Esse foi o desafio. Como evocar o espírito dessas reuniões de Bloomsbury, tornar tangível o brilho dessas pessoas tão diferentes com meus meios, em comparação, tão modestos? Eu frequentemente me questionava e me desesperava. Meus diálogos precisavam de uma certa perspicácia linguística, alusões literárias, acuidade analítica, vivacidade e às vezes pathos – que tarefa! Mas foi justamente isso que tornou o desafio tão atraente. Foi uma questão de usar todos os temperos disponíveis para mim e preparar uma refeição deliciosa e harmoniosa com eles.
AUFBAU: Sua trilogia se chama OS AMANTES DE BLOOMSBURY, e o amor em todas as suas facetas representa um papel significativo na vida dos personagens.

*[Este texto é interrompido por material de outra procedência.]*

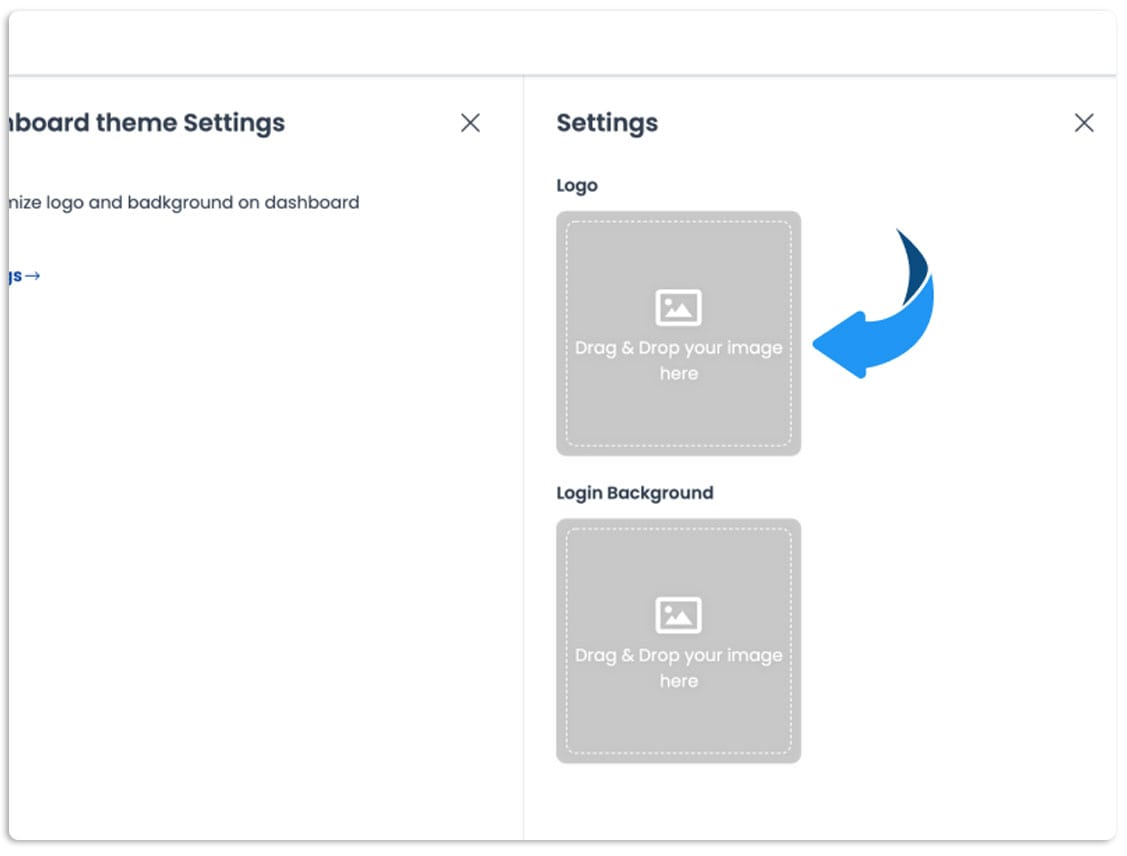Click "Drag & Drop your image" text under Logo

point(678,348)
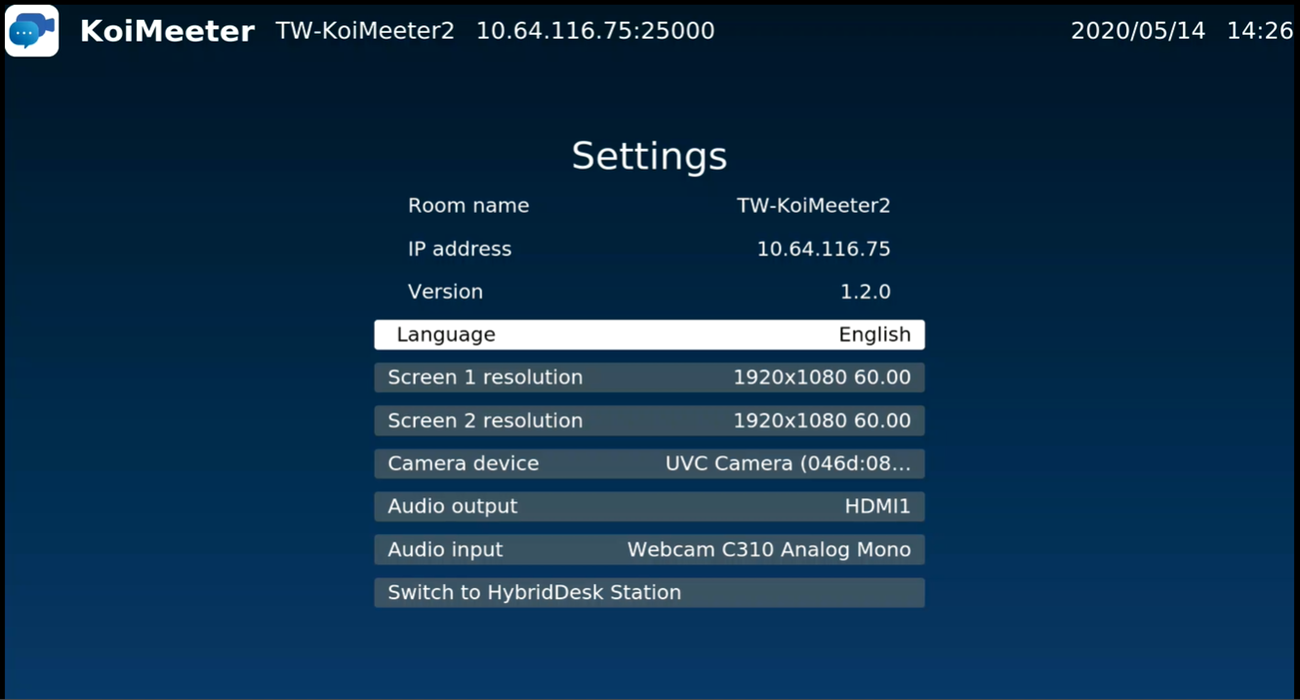Image resolution: width=1300 pixels, height=700 pixels.
Task: Select the Audio output HDMI1 row
Action: point(649,507)
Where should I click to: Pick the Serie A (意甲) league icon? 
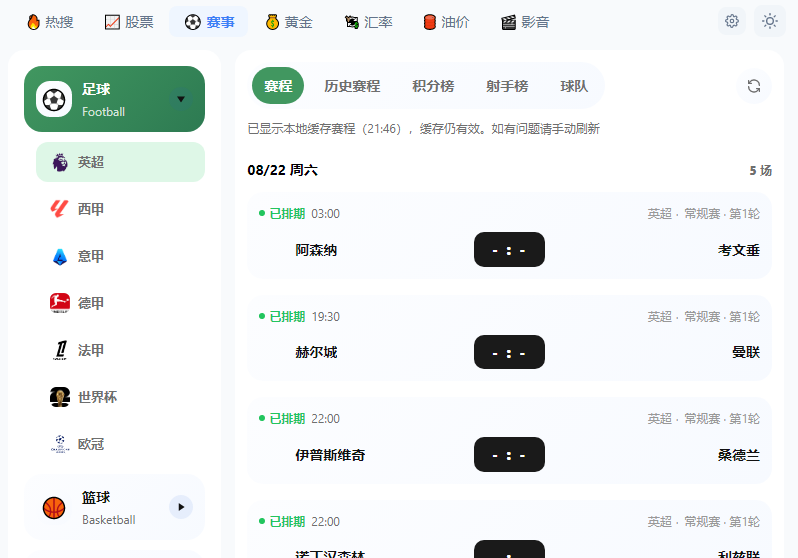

De que maneira o amor é um instrumento de liberdade na narrativa?
SM: “Bloomsbury” é considerado sinônimo de revolução sexual. Muitos dos Bloomsberries eram homossexuais ou ao menos se envolveram com pessoas do mesmo sexo por um tempo. Os homens mantinham relações sexuais uns com os outros, Virginia Woolf confessou que tinha “tendências sáficas”, Vanessa Bell teve um filho com o pintor homossexual Duncan Grant, etc.
A sexualidade era abertamente discutida no círculo de Bloomsbury, quase sempre em termos drásticos – e era nisso que consistia a revolução. Na era vitoriana, o tema da sexualidade devia ser mantido oculto, e a fisicalidade era tabu. De tal forma que não era nem permitido dizer a palavra “privada”. A homossexualidade era punida com a pena de prisão. Então, se Lytton Strachey foi para a cama com Maynard Keynes, eles cometeram um crime.
No começo de sua amizade com as irmãs Stephen, Virginia e Vanessa, a “decência” ainda era preservada. Eles mantinham uma relação muito respeitosa e conversavam sobre filosofia e literatura. No primeiro volume da saga, vemos o quão repentinamente isso muda. Em alguns aspectos, os Bloomsberries eram mais progressistas do que somos hoje. Mais de 100 anos se passaram, e as pessoas que se desviam da norma socialmente propagada referente a sua sexualidade ainda precisam lutar por seu reconhecimento. Esses paralelos com nossa sociedade atual me atraíram enquanto eu escrevia sobre Bloomsbury.